Não é meu objetivo aqui discutir sobre a abertura desse setor nesse período em que os números da pandemia ainda estão dramáticos. O tema é controverso, inclusive entre os estabelecimentos, e torna-se mais complicado com o desalinhamento de gestões políticas necessárias para uma crise dessa dimensão. Minha prosa aqui é outra. Entre os novos hábitos que adquiri nessa pandemia, um deles foi o de ficar mais atento para onde entrego o dinheiro que é fruto do meu trabalho. Consumir de pequenos negócios permite que a economia gire dentro da minha cidade e mantenha os postos de trabalho dos meus pares, na urgência dessa cadeia produtiva. Como consumidor, também fiquei atento ao posicionamento público dessas empresas durante a crise. Algumas posturas me fidelizaram ainda mais aos lugares que eu já frequentava. Outras retiraram qualquer possibilidade de eu consumir naquele lugar novamente.
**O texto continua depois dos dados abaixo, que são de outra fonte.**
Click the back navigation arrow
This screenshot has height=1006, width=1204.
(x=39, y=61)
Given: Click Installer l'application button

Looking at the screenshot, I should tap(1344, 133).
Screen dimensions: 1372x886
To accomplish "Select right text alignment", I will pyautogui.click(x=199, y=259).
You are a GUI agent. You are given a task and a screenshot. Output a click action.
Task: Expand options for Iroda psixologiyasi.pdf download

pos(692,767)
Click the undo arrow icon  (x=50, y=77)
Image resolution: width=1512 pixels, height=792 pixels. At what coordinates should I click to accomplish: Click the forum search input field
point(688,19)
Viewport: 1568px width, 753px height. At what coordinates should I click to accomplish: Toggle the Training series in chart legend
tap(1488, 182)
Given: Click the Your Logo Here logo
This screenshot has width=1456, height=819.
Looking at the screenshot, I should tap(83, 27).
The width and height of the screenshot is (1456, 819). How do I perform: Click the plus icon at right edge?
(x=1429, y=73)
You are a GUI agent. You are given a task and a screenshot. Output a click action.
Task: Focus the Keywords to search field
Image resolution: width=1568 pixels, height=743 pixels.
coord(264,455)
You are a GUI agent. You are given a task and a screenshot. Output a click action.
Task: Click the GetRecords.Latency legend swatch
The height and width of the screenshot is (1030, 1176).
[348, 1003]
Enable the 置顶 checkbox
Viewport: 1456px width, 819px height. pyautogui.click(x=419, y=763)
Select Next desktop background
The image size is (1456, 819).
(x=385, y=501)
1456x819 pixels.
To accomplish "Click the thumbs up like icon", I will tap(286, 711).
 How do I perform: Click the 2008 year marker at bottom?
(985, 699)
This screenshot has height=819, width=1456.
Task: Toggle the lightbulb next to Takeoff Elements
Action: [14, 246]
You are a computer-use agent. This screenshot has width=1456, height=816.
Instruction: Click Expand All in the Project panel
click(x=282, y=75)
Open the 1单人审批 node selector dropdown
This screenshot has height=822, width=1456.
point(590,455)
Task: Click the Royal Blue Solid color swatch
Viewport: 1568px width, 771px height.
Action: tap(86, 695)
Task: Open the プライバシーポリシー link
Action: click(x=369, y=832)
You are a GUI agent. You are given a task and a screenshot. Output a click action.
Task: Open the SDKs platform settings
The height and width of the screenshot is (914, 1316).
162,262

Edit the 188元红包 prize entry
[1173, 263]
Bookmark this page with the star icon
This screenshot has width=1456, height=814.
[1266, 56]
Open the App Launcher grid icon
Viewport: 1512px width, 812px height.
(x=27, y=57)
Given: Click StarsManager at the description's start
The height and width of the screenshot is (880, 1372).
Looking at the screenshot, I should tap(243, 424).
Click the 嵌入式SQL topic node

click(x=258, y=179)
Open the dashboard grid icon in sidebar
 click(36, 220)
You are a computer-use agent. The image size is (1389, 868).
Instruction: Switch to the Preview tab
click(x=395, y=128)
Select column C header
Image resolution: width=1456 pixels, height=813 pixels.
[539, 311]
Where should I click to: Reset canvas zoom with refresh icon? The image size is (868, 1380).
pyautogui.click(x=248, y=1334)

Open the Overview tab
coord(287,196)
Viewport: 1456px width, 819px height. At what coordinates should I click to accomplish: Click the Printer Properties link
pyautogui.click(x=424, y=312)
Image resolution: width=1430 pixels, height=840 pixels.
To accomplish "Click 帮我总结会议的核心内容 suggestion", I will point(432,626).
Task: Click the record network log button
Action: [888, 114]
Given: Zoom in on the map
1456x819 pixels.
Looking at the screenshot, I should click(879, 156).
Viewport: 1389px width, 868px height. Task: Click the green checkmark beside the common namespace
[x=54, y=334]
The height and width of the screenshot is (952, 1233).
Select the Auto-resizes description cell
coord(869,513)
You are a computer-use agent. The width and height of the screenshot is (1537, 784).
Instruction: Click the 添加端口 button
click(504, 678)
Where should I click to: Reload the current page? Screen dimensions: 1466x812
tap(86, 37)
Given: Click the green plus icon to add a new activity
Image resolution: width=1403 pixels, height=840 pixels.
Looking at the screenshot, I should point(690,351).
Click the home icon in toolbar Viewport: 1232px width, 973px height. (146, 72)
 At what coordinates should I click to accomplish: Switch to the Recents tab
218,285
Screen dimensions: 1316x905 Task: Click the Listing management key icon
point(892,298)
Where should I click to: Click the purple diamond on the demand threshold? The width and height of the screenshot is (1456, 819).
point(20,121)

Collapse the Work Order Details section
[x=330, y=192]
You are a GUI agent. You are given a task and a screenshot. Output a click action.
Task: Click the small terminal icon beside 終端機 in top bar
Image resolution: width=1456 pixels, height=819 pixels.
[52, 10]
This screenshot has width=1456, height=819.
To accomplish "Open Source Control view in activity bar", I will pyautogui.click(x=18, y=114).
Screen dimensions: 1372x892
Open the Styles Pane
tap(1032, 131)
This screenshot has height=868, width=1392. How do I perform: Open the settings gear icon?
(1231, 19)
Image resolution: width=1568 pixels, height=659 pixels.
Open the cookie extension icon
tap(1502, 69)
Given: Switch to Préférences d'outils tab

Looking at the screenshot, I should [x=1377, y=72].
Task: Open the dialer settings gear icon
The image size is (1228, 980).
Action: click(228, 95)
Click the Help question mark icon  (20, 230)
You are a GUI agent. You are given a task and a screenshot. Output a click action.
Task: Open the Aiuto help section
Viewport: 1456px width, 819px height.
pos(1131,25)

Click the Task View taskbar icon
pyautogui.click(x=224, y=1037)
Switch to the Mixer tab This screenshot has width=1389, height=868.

Pequenas condutas do consumidor fazem diferença nesse momento. Se for pedir delivery, vale confirmar antes se eles atendem por telefone, evitando o desconto agressivo dos aplicativos. Divulgar os pequenos negócios em redes sociais ajuda a compensar a falta de reserva financeira para publicidade. Alguns estabelecimentos optaram por rifas, vouchers e outras saídas de reservas como tentativas de manutenção através de uma rede colaborativa. Esses outros pequenos ajustes de conduta vão construindo devagarinho uma ética de consumo a favor desses pequenos espaços que trazem encanto para nossa experiência de cidade.
Antes de um pequeno negócio abrir, alguém transformou um sonho em metas, planilhas e coragem de empreender em Fortaleza. São bares, restaurantes e pequenos negócios que ainda resistem para continuarem cenários das memórias que narram essa cidade.
Escrevo porque quero que eles estejam erguidos quando eu retornar a viver as ruas de Fortaleza. Até lá, vou dando meu apoio da forma que eles sinalizarem e eu puder ajudar. Quero reencontrar o Mar de Rosas, o Serpentina, o Mandir, o Descoberta, a Cozinha Lamarca, o Bomtequim, o Paraíba, o Del Plata, o Sublime, o Chamego, o Mira Cozinha, a Casa Mansa, o Torra, o Amika, o Cora, o Bleecker, o Abaeté, o Zelig, o Tipo, a Culinária da Van, a Casa Patuá, e minha vontade é de fazer uma lista interminável de lugares que são pequenas pasárgadas na cidade. Haveremos de voltar, na hora certa.